Llegaron a Melinda, uno de los pocos restaurantes de lujo de la ciudad. Eric aparcó y salió a abrirle la puerta a Hannah.

– ¿Qué te parece? -preguntó, señalando la estación de bomberos reconvertida-. No ha cambiado mucho.

– No solía venir aquí -dijo Hannah mirando a su alrededor-. Los universitarios no frecuentan éste tipo de local. Mi abuela me trajo una vez, antes de que empezase Derecho y me gustó mucho.

Una vez dentro, los condujeron a una mesa en la parte de arriba. Ya sentados, Eric miró la lista de vinos.

– ¿Te apetece algún vino? -preguntó.

– No, gracias -ella negó con la cabeza.

– Eso no está bien. Estás estropeando mis planes.

– Ya -alzó las cejas-. Deja que adivine. Pretendías llenarme de alcohol y aprovecharte de mi debilidad.

– ¿Habría alguna posibilidad de que funcionase? -inquirió él, aunque no había tenido plan alguno.

– Te aseguro que no soy esa clase de chica -replicó ella, mirándolo con aire de superioridad.

– ¿De qué clase eres? -se inclinó hacia ella.

– Ahora mismo, una en transición. Pregúntamelo dentro de un par de meses. Tendré una respuesta mejor.

– No estaba pensando en emborracharte -aseguró él, apartando la lista de vinos.

– Ya lo sé -lo miró de soslayo-. Nunca necesitaste trucos para conseguir lo que querías de una mujer.

– Un momento. ¿Cómo ibas tú a saber eso?

– Oía cosas. Y las veía.

– ¿Qué cosas?

– A todas esas chicas que te rodeaban cuando trabajabas en el lago. Eras el profesor de vela más solicitado.

– Eso fue hace mucho tiempo.

– ¿Y ha cambiado? No pensarás decirme que te cuesta conseguir una cita, ¿verdad?

Él no quería hablar de su vida privada. No sólo no tenía una, en realidad ni siquiera estaba interesado. Tenía que preocuparse de su carrera profesional.

– Ya basta de hablar de mí. ¿Cuántos corazones rotos has dejado en New Haven?

– Prácticamente ninguno.

El camarero llegó antes de que tuviera que decir más.

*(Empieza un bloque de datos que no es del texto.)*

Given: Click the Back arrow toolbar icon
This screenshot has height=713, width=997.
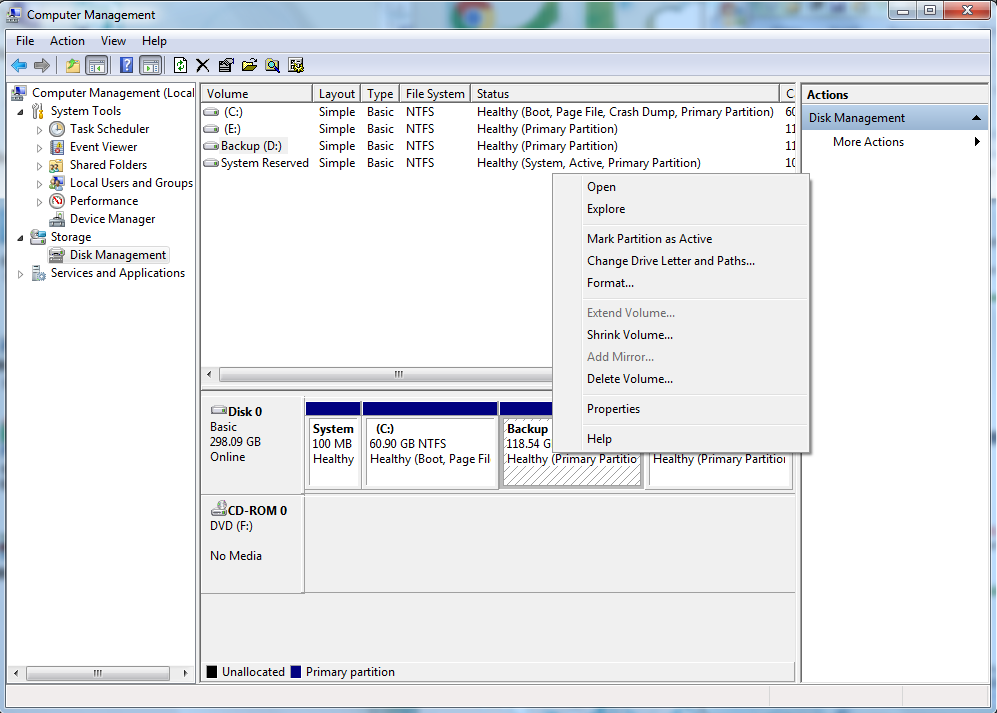Looking at the screenshot, I should point(19,66).
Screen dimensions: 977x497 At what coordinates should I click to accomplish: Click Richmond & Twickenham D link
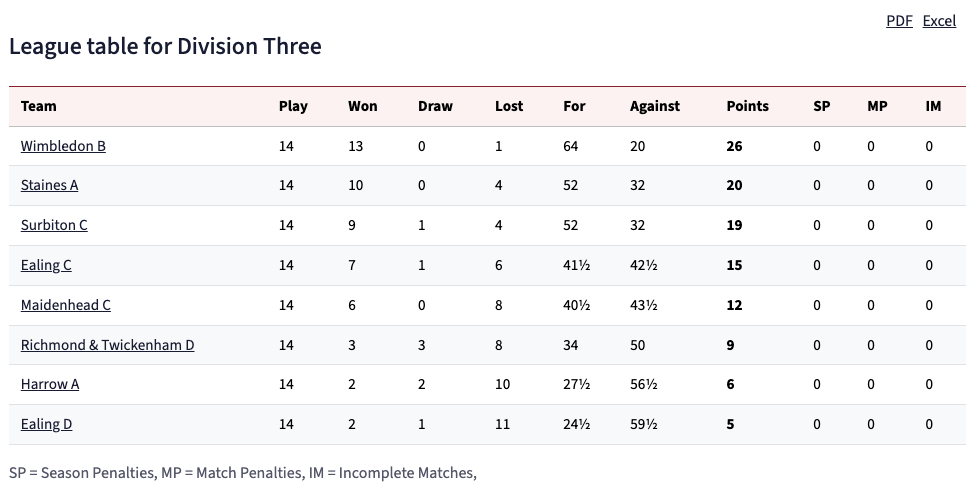click(x=107, y=345)
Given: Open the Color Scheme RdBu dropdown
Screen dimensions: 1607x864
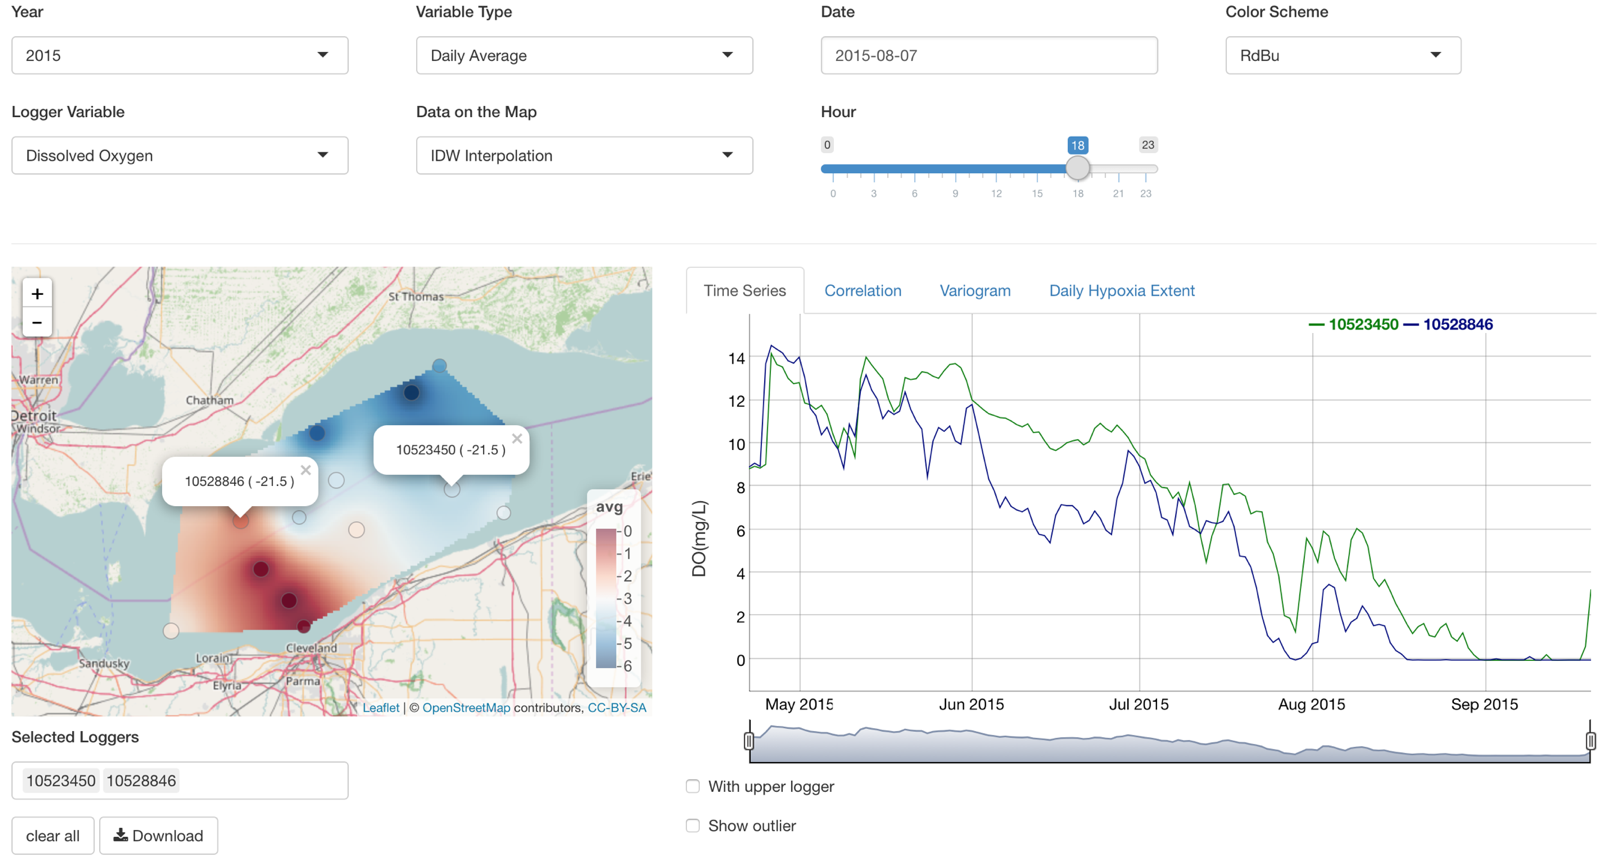Looking at the screenshot, I should pos(1342,56).
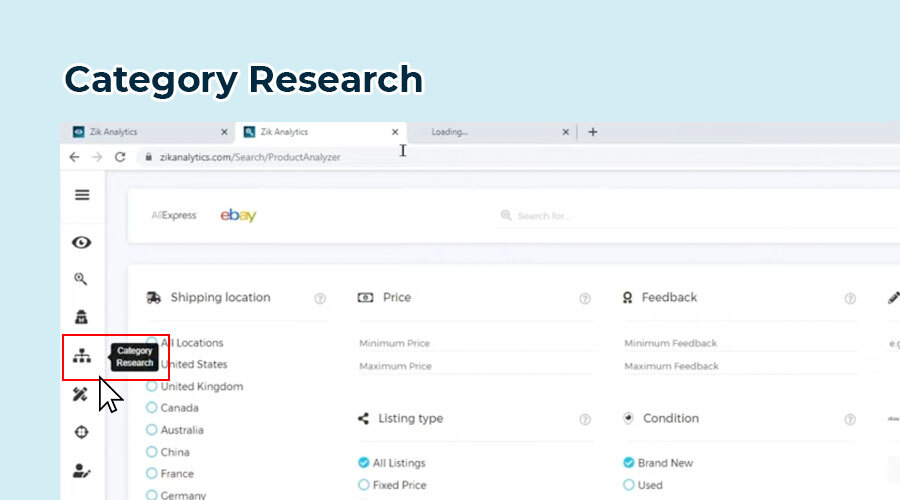Choose the Fixed Price listing type
The width and height of the screenshot is (900, 500).
(364, 485)
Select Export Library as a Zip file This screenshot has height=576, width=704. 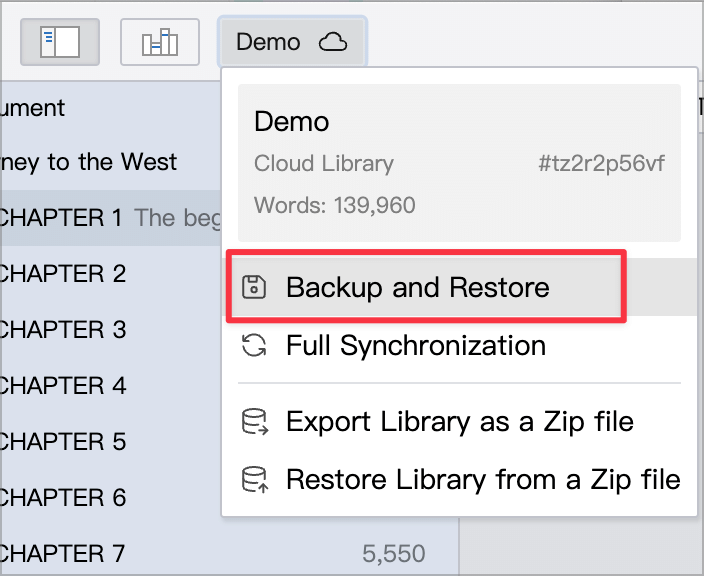(459, 422)
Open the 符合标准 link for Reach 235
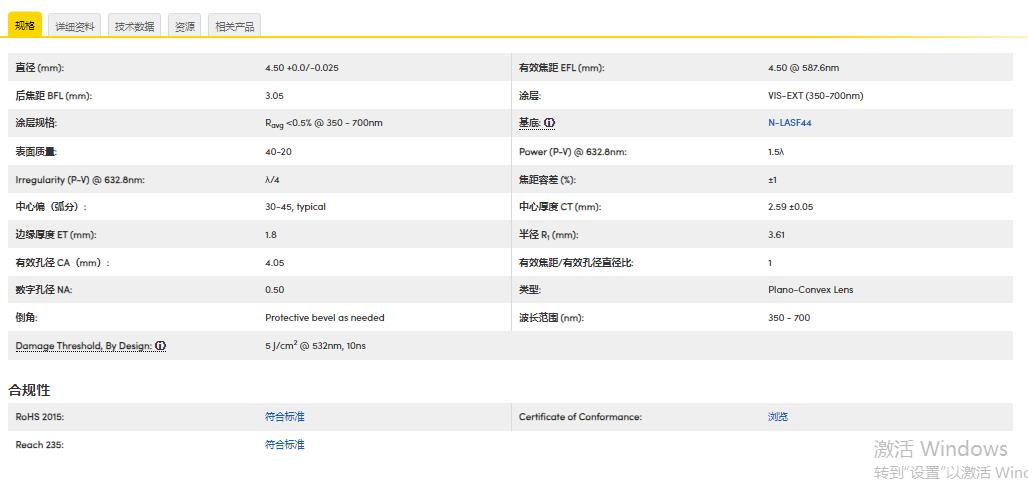 pyautogui.click(x=284, y=445)
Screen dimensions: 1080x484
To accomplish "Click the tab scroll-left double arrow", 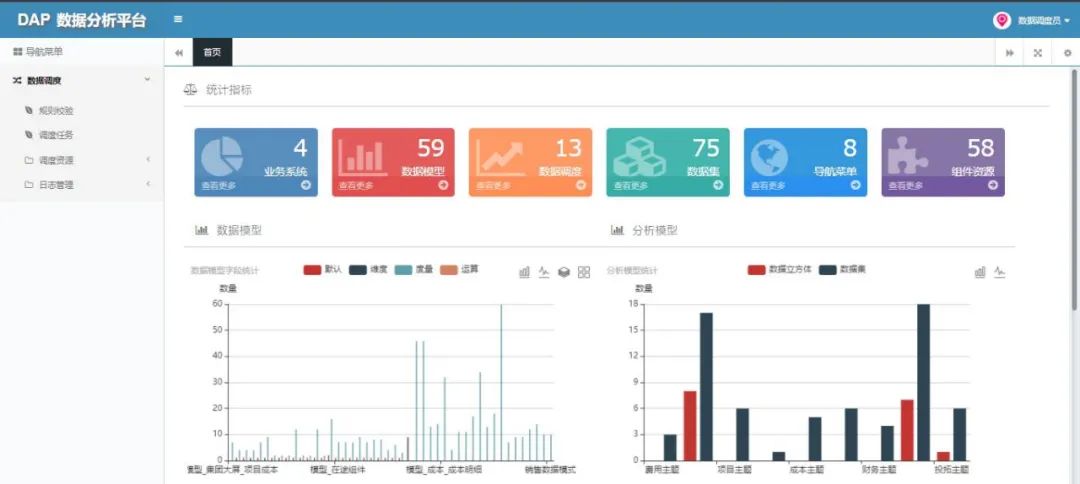I will tap(179, 52).
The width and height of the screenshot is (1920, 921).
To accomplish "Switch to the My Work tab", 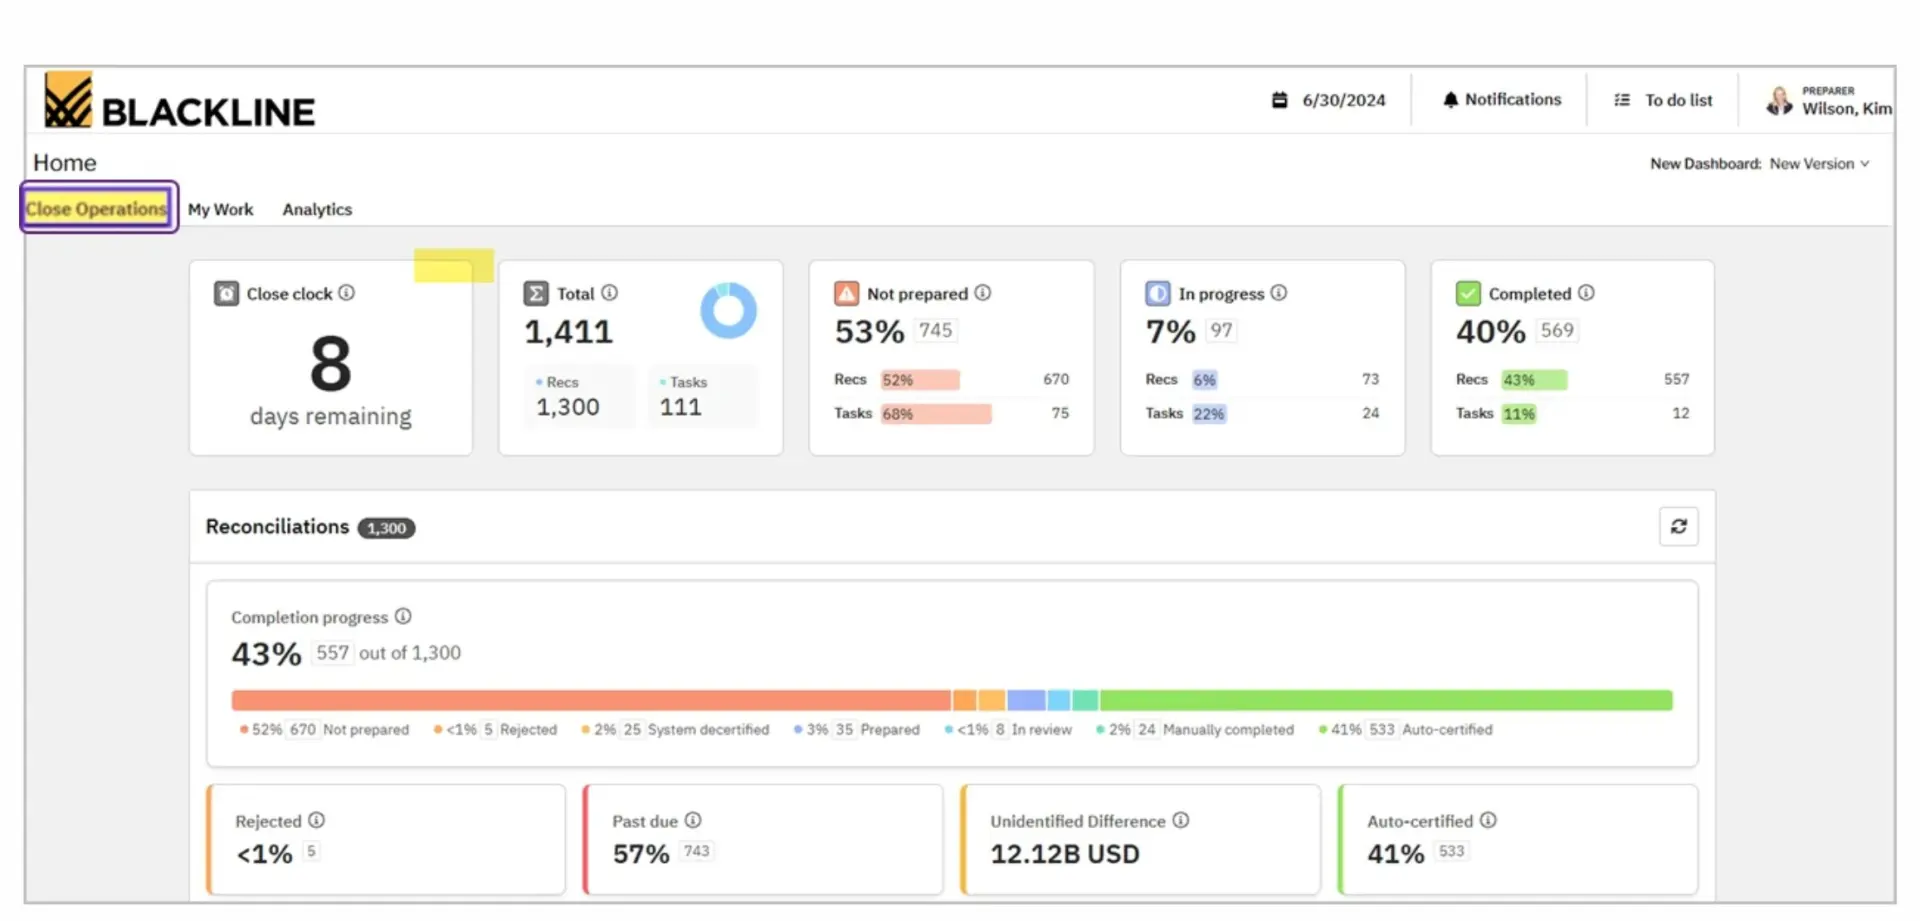I will 220,209.
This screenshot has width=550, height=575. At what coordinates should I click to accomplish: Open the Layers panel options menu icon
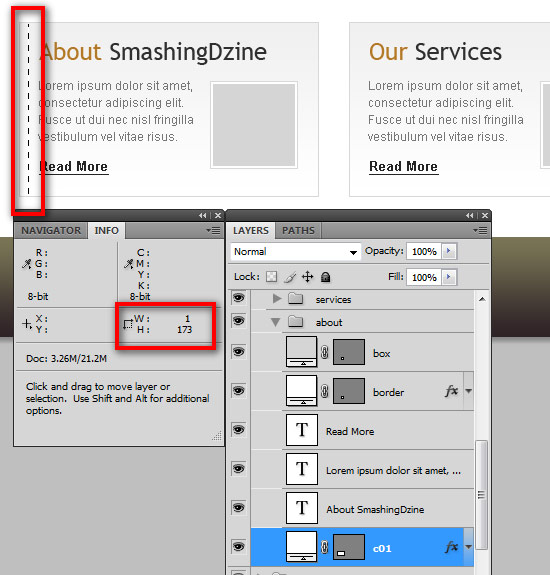(x=480, y=230)
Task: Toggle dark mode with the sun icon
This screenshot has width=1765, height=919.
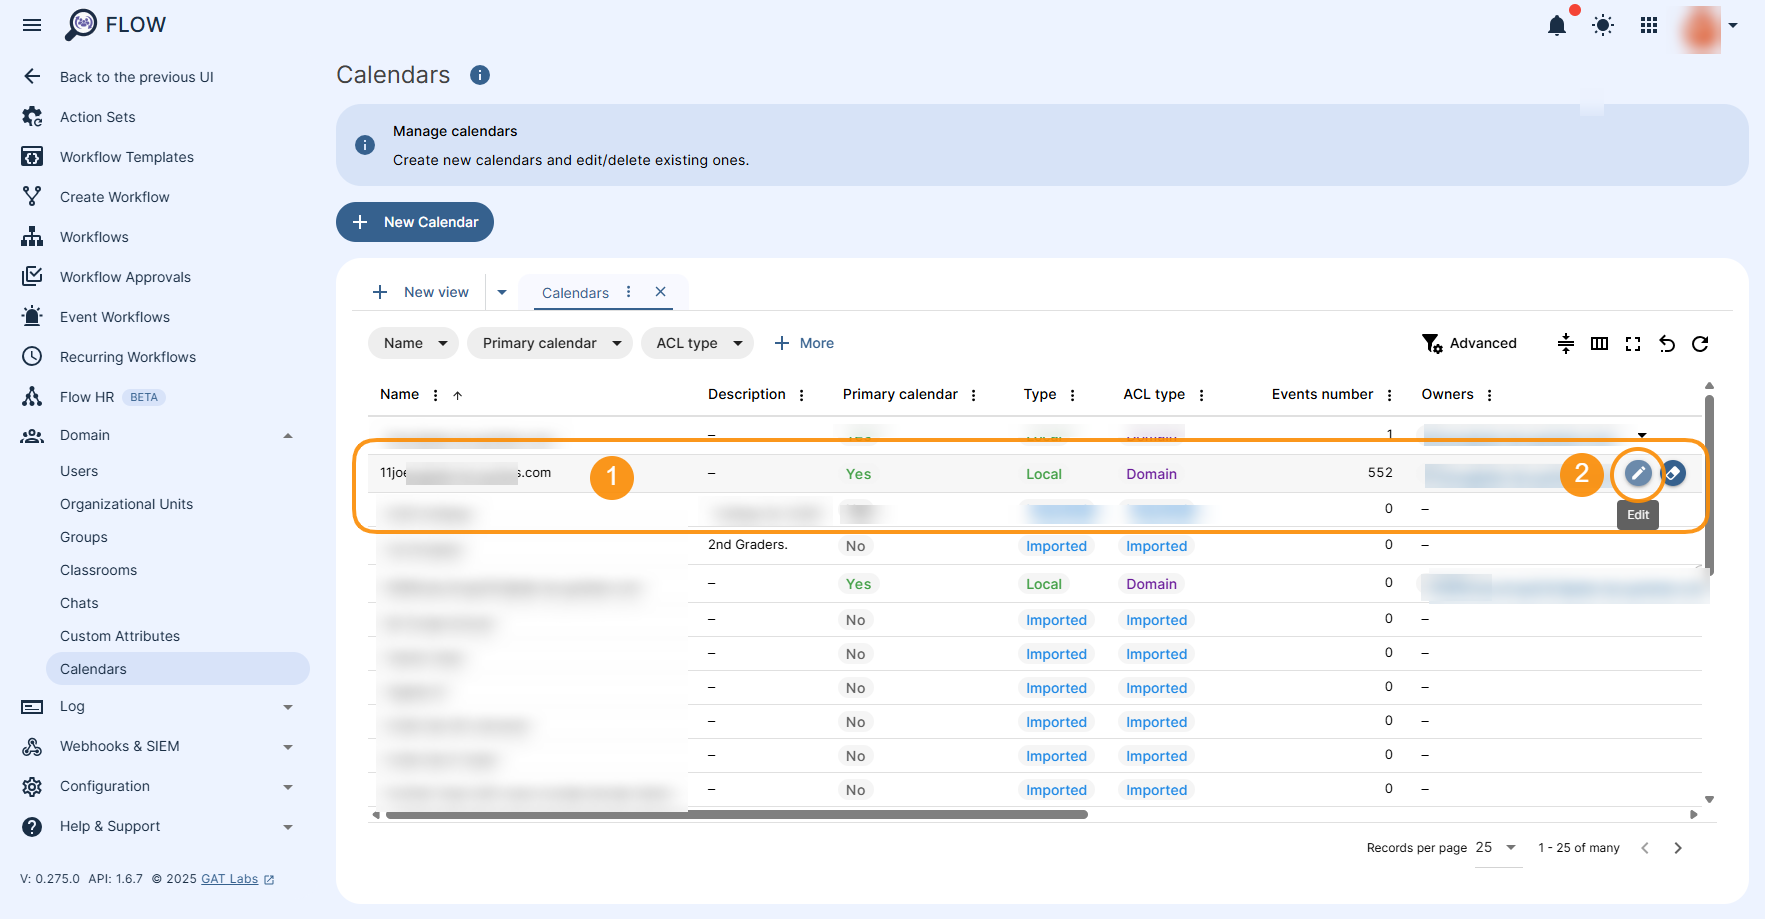Action: click(x=1603, y=26)
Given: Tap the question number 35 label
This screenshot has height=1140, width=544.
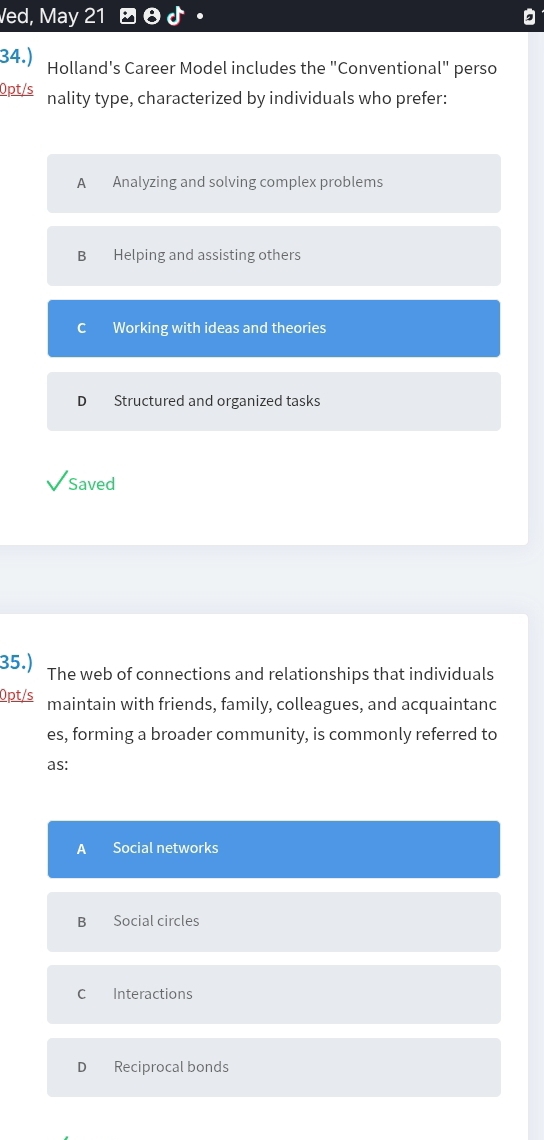Looking at the screenshot, I should click(x=16, y=662).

Tomó nota de las bebidas que querían, les ofreció la carta y se marchó.

– Fue interesante conducir por la ciudad hoy -dijo Hannah-. Noté algunos cambios, pero básicamente, Merlyn County sigue igual.

– ¿Eso hace que lo consideres más como tu hogar?

– Sí -replicó ella tras reflexionar-. Cuando me fui el mundo exterior me asustaba. Nunca había salido del condado y de repente me encontré en un avión.

– ¿Tenías miedo?

– Estaba aterrorizada -admitió ella con una sonrisa-. Nunca había estado en un internado, sólo había leído sobre ellos. No encajaba con el resto de las chicas. La mayoría nunca habían conocido a nadie nacido al oeste de Filadelfia. -Arrugó la nariz-. Pero no todo fue malo. Hice amigas y empecé a adaptarme. Nunca llegué a disfrutar leyendo revistas de moda, pero teníamos otras cosas en común.

– Y viste algo de mundo.

– De eso nada. Un internado de chicas en mitad de la nada -movió la cabeza de lado a lado-. Ni siquiera había un colegio de chicos cercano. Las trescientas teníamos que pelearnos por los cinco adolescentes que vivían en el pueblo. Era horrible. No tuve mi primera cita hasta que entré en la universidad.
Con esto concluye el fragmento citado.